- Meeting abstract
- Open Access
Comparison of capilary glycemic responses after moderated continuous racing and high-intensity interval training in diabetes type 1 patients
Diabetology & Metabolic Syndromevolume 7, Article number: A228 (2015)
Variations of glucose levels in patients with diabetes type 1 (DM1) in response to different types of exercise protocols are still unclear. This knowledge would permit a more accurate exercise prescription to these specific subjects and augment the security of its performing.

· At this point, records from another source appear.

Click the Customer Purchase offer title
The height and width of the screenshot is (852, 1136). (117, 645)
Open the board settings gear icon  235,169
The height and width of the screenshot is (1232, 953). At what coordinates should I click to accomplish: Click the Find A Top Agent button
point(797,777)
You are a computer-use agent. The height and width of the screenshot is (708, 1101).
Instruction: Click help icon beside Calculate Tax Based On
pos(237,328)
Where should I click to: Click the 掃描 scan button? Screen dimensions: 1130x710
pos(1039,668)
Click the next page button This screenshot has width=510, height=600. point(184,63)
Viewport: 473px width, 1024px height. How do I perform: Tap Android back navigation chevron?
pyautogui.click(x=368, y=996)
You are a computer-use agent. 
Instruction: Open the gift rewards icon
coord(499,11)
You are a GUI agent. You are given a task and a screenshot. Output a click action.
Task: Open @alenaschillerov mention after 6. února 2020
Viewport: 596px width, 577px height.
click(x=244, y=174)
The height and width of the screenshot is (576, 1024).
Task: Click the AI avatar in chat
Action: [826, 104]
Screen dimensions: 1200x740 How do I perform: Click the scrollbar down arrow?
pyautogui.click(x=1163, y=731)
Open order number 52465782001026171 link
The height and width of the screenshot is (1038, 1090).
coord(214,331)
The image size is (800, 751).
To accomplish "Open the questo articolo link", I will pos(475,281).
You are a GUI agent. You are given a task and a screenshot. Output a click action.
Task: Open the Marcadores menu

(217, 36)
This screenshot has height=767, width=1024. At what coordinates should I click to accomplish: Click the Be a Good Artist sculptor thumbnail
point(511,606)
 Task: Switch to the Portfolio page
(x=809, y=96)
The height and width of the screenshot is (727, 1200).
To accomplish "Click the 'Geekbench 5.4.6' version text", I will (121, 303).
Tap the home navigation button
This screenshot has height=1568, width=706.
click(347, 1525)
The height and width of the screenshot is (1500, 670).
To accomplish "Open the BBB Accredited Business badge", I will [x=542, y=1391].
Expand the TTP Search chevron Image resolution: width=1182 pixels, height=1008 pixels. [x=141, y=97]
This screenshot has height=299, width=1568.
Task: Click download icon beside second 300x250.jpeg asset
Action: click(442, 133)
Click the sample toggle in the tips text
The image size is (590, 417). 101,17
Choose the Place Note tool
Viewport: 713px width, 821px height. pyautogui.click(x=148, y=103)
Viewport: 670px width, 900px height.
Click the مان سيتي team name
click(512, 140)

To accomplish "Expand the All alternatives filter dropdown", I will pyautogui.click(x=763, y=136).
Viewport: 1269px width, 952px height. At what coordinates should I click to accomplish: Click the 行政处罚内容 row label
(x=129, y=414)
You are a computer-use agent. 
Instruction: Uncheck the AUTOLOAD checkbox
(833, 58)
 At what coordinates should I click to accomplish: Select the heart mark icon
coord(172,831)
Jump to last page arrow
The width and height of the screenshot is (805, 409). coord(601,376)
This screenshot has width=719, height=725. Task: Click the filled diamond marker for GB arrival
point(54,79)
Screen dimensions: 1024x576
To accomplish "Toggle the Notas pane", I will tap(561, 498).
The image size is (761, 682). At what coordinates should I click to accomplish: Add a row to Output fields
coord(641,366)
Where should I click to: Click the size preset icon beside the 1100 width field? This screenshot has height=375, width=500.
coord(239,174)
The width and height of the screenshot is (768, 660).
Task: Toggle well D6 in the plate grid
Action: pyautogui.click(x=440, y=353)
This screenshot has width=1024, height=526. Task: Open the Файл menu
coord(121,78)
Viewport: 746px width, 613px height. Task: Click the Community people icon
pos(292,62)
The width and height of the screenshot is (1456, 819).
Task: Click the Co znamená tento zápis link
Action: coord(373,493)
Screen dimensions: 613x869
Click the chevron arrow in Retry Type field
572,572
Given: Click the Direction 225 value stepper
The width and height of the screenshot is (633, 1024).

The aim of this study was to compare the glycemic response of DM1 subjects after moderate-intensity continuous running protocol (MI) and high-intensity Interval training (HIIT).
Materials and methods
Seven men with DM1, aged 26±6.63 yrs., BMI 24±1.99 kg/m2, with DM1 duration of 15±9 yrs., HbA1c 7.76±0.4%, and physically active without historical chronic complications volunteered to this study. In the MI protocol, subjects remained at a constant rate for 30 min to maximum 60% of the estimated heart rate. In the HIIT protocol, individuals ran for 1 min at high intensity (higher than 90% HR) and walked 1 min 5 km/h for 20 min. Samples were collected in two different days, with an interval of 48 h between them. The first day was composed of physical assessment, dietary investigation of the last 24 h and realization of the first protocol exercise. The second day also consisted of food recall for the last 24 h and realization of the second protocol exercise. The protocols were assigned randomly. During exercise protocols, perceived exertion (PSE), heart rate (HR), blood pressure (BP) and capillary glucose levels were collected immediately before and after and 30 min after the test.
Both performed protocols resulted in blood glucose level decrease in volunteers. However, HIIT promoted a significantly smaller decrease compared to MI (Figure 1) immediately (p=0.01) and 30 min (p=0.02) after exercise.
Both exercise protocols induced glucose reduction in peripheral blood. However, the decline in blood glucose was significantly lower in the HIIT protocol when compared to the MI in DM1.